Transcribe the records below line for line, with no changes at all.

(Extracted data entries)
start
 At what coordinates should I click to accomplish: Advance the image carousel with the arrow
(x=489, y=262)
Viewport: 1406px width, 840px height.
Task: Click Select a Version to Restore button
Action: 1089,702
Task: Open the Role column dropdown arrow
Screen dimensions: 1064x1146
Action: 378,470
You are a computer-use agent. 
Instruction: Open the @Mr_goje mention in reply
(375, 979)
end
WORKED ANSWER –
 At what coordinates should I click to accomplish: Advance the image carousel with the arrow
(x=489, y=262)
Viewport: 1406px width, 840px height.
Task: Click Select a Version to Restore button
Action: 1089,702
Task: Open the Role column dropdown arrow
Screen dimensions: 1064x1146
Action: 378,470
You are a computer-use agent. 
Instruction: Open the @Mr_goje mention in reply
(375, 979)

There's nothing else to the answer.